◆ **WHAT IS NEEDED**: Below are some records; each one is to be set down again exactly.

[Stored items]
---------------

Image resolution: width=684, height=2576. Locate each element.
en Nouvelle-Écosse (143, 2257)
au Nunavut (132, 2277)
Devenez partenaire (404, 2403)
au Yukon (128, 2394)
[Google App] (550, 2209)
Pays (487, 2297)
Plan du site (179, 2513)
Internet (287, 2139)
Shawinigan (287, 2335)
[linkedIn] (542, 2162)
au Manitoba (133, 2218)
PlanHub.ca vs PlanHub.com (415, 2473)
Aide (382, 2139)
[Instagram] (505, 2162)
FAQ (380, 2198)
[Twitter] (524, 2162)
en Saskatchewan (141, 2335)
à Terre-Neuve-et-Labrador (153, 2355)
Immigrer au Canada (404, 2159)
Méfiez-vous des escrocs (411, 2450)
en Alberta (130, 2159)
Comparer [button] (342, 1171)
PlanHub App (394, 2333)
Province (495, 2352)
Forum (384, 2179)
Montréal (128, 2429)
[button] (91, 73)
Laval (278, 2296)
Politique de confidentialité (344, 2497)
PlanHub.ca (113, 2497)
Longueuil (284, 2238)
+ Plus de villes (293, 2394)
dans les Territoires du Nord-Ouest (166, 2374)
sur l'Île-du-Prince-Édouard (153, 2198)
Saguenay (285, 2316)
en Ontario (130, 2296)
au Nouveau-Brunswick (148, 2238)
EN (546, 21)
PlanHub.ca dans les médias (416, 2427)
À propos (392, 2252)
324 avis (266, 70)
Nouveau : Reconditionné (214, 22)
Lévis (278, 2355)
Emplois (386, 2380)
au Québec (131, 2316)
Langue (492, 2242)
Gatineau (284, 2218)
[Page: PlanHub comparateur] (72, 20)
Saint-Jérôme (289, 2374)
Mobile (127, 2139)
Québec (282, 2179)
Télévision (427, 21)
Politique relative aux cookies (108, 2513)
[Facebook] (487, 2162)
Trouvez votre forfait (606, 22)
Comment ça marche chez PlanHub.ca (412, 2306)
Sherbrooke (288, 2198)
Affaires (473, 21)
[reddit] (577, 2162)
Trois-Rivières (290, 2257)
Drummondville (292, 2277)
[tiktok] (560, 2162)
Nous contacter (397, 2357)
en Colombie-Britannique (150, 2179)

---------------

◆ **REPLY TO THE EXERCISE**:
Image resolution: width=684, height=2576. Locate each element.
en Nouvelle-Écosse (143, 2257)
au Nunavut (132, 2277)
Devenez partenaire (404, 2403)
au Yukon (128, 2394)
[Google App] (550, 2209)
Pays (487, 2297)
Plan du site (179, 2513)
Internet (287, 2139)
Shawinigan (287, 2335)
[linkedIn] (542, 2162)
au Manitoba (133, 2218)
PlanHub.ca vs PlanHub.com (415, 2473)
Aide (382, 2139)
[Instagram] (505, 2162)
FAQ (380, 2198)
[Twitter] (524, 2162)
en Saskatchewan (141, 2335)
à Terre-Neuve-et-Labrador (153, 2355)
Immigrer au Canada (404, 2159)
Méfiez-vous des escrocs (411, 2450)
en Alberta (130, 2159)
Comparer [button] (342, 1171)
PlanHub App (394, 2333)
Province (495, 2352)
Forum (384, 2179)
Montréal (128, 2429)
[button] (91, 73)
Laval (278, 2296)
Politique de confidentialité (344, 2497)
PlanHub.ca (113, 2497)
Longueuil (284, 2238)
+ Plus de villes (293, 2394)
dans les Territoires du Nord-Ouest (166, 2374)
sur l'Île-du-Prince-Édouard (153, 2198)
Saguenay (285, 2316)
en Ontario (130, 2296)
au Nouveau-Brunswick (148, 2238)
EN (546, 21)
PlanHub.ca dans les médias (416, 2427)
À propos (392, 2252)
324 avis (266, 70)
Nouveau : Reconditionné (214, 22)
Lévis (278, 2355)
Emplois (386, 2380)
au Québec (131, 2316)
Langue (492, 2242)
Gatineau (284, 2218)
[Page: PlanHub comparateur] (72, 20)
Saint-Jérôme (289, 2374)
Mobile (127, 2139)
Québec (282, 2179)
Télévision (427, 21)
Politique relative aux cookies (108, 2513)
[Facebook] (487, 2162)
Trouvez votre forfait (606, 22)
Comment ça marche chez PlanHub.ca (412, 2306)
Sherbrooke (288, 2198)
Affaires (473, 21)
[reddit] (577, 2162)
Trois-Rivières (290, 2257)
Drummondville (292, 2277)
[tiktok] (560, 2162)
Nous contacter (397, 2357)
en Colombie-Britannique (150, 2179)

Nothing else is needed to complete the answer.